“The West’s ‘democratic alternative’ tortured my sister to madness”
A look at the life of one of MEK’s countless victims, and the crimes the West is brushing off

TEHRAN – Masoumeh Chaheh was 24 when she showed up at her family’s door in southern Tehran – bruised, scratched, and dishevelled. She couldn’t form coherent sentences about where she had been the past few years. "We were all shocked. We kept asking her what had happened, but she couldn’t explain anything. She just screamed, cried, and zoned out," said Leila, Masoumeh’s younger sister, one of the first to find her in that state. "We didn’t know what to do. She kept running away, and eventually, we lost contact with her again."
After fleeing home, Masoumeh was picked up by police while wandering Tehran’s streets. She eventually ended up in a psychiatric facility, where her family was notified of her whereabouts. "When she was still home, she used to mumble an anthem. We later found out it belonged to the Mojahedin-e-Khalq (MEK)."
The MEK is a terrorist organization that has operated mostly from outside Iran. Currently based in Albania (and previously in Iraq), the group is responsible for killing over 24,000 Iranians – including at least six people, one of them an infant, in a recent MEK-linked terrorist attack in southeastern Iran. Media outlets affiliated with the MEK characterized the terror attack as an “armed rebellion by the youth” and praised the terrorists for their brutal crime.
The MEK was listed as a terrorist organization in the U.S. and Europe for years, until its removal in the early-to-mid 2010s. The West has long used the group for espionage and attacks inside Iran. Most recently, during the Iran-Israel war, Western media and politicians attempted to rebrand the MEK, hailing it as a "reformed," female-led faction and even floating it as a potential alternative to Iran’s government. One New York Times report wrote that the MEK now advocates for a "secular republic, gender equality, and a non-nuclear Iran."
But for the MEK’s victims – like Masoumeh – no PR campaign can erase their suffering. Like many others, she didn’t join voluntarily, and leaving cost her everything: her sanity, and ultimately, her life.
"Masoumeh started taking care of us at just 8 years old, after our mother died. Our father was a construction worker and was usually away at work,” Leila explained. “She always put us first and dreamed of a better life for her siblings. She cooked for us, cleaned after us, and took us outside to play.” The family had seven children – two sisters, four brothers, and an older half-sister, Fatemeh, whose ties to the MEK would destroy Masoumeh’s future.

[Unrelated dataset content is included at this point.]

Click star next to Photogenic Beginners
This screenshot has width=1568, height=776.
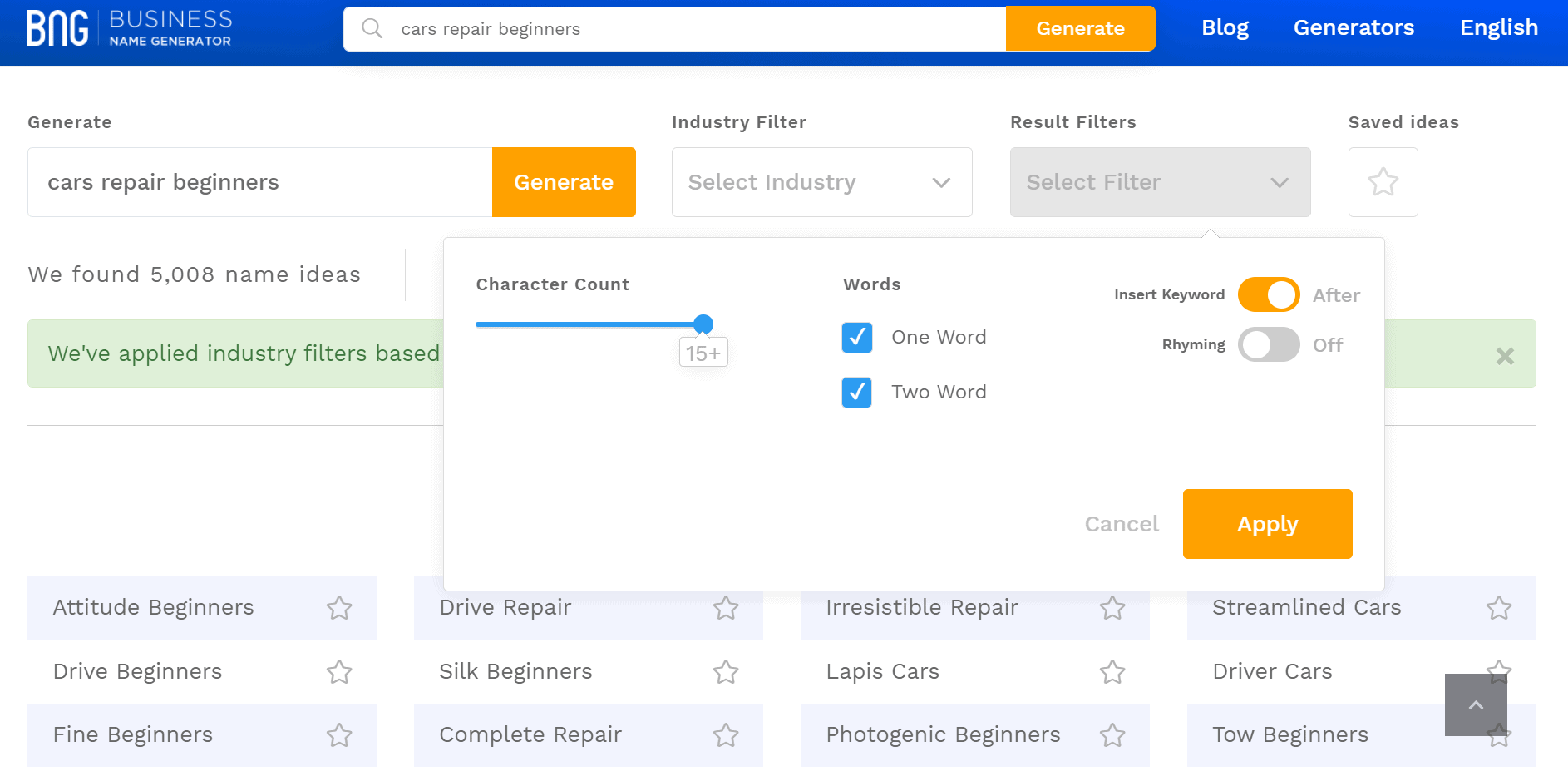point(1112,735)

Fatemeh had been an MEK member but left before Saddam Hussein’s fall, when the group began to bar defections from its Iraqi camps. She moved to Finland and tried to bring over two financially struggling siblings – Masoumeh and her brother, Hamidreza –through an MEK contact she thought could be trusted. "They were supposed to go to Turkey first, then Finland," Leila said. Instead, in 2001, the MEK member took them to the Ashraf Camp in Iraq.
The family lost contact immediately. Hamidreza resurfaced 14 years later, escaping during the MEK’s chaotic relocation to Albania. Masoumeh reached out sooner by randomly visiting them after four years – but her ordeal had been far worse.
"After being taken to Iraq, they were separated at Ashraf Camp. Both resisted at first, but Hamidreza bided his time. Masoumeh kept fighting back – so the group decided to ‘get rid of her,’" Leila said.
As previously documented by the Tehran Times, the MEK routinely sent defiant members to the infamous Abu Ghraib prison, which was well-known for the systematic torture of inmates. Masoumeh endured months of beatings, isolation, and psychological torment before Iraqi guards dumped her near Iran’s border. She then walked for days – starving, traumatized – only to face more violence from roadside thugs. By the time she reached Tehran, her mind was shattered.
"The person who came back wasn’t my sister," Leila said. "She’d slip into catatonic states. When she did regain awareness, the memories made her try to kill herself – over and over."
The final escape
For the next 20 years, Masoumeh cycled through psychiatric facilities, where she tried to take her life multiple times. Her last attempt, taking place in February of 2025, was successful. That day, Leila visited Masoumeh in the psychiatric hospital and then took her to a restaurant in Chaloos, a scenic route north of Tehran.
“Masoumeh used to love nature. So, I took her to a nice location to spend a few hours together. But as we sat at our table, she started recalling her past, so I tried distracting her. I looked away for seconds… and she was gone.”
Triggered by flashbacks of Abu Ghraib, Masoumeh had jumped into a nearby river. Her body was later found wedged against a tree trunk. "That was the end the MEK gave her – decades of torture, physical and mental, until she couldn’t take it anymore,” Leila said as tears began to rush down her face.
Masoumeh’s story is not unique. Before the West attempts to promote a terrorist outfit as a “democratic group”, similar to how it rebranded the Hayat Tahrir al-Sham (HTS) terrorists in Syria, it must reckon with dozens like her. Future Tehran Times reports will ensure they are not forgotten.